Stored records
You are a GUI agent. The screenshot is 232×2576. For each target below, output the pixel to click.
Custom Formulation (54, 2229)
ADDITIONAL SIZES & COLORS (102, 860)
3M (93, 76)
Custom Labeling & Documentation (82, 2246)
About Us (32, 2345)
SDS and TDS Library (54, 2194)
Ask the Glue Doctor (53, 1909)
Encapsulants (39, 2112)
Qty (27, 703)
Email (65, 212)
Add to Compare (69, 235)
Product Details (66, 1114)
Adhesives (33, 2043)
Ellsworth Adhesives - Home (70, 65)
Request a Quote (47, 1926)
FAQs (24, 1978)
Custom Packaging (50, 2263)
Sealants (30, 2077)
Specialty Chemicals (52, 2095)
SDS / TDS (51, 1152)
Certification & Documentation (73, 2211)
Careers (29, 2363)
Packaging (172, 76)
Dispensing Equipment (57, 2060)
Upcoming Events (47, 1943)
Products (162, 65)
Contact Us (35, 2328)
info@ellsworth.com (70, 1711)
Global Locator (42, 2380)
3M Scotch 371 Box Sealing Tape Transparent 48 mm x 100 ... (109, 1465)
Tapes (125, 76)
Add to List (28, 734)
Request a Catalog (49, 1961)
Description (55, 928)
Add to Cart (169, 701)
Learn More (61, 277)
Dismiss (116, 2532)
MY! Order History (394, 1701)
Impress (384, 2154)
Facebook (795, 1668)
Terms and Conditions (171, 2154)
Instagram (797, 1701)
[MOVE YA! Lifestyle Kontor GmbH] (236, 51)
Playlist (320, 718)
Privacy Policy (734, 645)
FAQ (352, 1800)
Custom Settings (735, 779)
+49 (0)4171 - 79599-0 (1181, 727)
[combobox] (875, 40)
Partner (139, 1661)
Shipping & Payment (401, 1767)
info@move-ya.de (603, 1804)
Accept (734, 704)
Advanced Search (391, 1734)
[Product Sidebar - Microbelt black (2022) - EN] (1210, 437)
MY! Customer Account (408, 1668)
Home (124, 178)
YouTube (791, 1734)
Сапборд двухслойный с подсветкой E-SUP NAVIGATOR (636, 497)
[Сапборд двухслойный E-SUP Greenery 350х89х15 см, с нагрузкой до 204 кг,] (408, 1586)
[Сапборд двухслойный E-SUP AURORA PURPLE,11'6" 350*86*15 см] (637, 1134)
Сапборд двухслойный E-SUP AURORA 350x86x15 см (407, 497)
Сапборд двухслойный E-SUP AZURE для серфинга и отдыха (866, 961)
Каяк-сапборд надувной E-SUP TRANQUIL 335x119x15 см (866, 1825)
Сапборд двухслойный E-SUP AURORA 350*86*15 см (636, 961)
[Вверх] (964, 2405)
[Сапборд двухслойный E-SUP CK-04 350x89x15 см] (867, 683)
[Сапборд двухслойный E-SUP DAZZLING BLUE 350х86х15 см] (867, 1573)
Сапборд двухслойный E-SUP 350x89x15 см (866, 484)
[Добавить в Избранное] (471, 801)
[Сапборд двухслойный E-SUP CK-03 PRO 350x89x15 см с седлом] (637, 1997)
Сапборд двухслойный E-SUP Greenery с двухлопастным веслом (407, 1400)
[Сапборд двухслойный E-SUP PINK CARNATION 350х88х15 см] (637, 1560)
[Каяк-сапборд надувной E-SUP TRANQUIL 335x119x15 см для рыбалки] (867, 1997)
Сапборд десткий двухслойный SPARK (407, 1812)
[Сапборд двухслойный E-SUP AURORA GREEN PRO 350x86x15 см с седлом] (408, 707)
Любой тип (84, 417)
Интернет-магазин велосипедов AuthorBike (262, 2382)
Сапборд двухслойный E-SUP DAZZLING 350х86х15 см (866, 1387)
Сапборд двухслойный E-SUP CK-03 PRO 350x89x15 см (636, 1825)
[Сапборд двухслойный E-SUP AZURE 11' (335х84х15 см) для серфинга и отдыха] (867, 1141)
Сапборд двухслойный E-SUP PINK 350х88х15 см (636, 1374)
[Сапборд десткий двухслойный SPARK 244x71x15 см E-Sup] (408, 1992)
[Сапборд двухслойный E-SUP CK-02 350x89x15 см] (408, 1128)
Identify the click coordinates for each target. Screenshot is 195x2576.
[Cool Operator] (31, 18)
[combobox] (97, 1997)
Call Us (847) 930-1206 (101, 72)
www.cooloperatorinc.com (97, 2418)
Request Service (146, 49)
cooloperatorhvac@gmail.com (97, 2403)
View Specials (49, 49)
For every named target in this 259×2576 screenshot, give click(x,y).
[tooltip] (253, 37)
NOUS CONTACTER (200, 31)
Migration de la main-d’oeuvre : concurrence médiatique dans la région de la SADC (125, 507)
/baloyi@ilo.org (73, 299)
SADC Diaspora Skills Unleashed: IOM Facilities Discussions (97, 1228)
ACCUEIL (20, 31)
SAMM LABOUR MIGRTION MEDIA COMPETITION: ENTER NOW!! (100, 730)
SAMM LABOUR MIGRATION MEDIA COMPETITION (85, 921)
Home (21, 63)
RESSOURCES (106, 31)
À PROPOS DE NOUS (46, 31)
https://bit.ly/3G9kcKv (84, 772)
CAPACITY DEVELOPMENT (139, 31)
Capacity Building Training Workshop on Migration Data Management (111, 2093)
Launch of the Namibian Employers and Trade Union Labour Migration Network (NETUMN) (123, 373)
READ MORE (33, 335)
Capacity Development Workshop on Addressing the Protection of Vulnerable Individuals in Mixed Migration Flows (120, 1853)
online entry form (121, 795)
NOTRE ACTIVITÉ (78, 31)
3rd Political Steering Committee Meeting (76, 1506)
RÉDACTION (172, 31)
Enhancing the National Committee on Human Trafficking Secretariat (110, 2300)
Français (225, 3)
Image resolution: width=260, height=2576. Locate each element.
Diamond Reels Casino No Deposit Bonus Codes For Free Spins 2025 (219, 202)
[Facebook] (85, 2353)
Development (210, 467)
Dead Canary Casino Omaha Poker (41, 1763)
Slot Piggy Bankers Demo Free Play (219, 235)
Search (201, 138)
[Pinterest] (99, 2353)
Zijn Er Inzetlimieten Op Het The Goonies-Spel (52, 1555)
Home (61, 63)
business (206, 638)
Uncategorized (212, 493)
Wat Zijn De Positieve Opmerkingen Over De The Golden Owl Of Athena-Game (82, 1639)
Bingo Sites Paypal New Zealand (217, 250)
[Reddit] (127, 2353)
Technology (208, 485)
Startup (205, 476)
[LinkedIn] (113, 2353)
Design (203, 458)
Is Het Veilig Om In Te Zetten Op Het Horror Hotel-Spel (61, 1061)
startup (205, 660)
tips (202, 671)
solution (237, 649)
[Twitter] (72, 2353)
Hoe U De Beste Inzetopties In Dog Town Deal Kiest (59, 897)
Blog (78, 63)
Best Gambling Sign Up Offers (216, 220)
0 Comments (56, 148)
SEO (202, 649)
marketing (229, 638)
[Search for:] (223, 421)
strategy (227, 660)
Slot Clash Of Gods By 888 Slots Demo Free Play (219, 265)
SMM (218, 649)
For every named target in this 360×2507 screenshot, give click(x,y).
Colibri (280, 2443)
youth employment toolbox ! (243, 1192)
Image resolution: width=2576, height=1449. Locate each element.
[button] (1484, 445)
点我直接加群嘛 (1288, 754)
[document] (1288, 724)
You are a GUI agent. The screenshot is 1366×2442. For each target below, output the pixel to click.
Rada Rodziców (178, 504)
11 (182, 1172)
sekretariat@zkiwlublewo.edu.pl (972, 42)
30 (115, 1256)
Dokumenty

Problem description
What lines above contain "Locate"? Copy them out.

Reply
Image resolution: width=260, height=2576. Locate each element.
Image resolution: width=2576, height=1449. Locate each element.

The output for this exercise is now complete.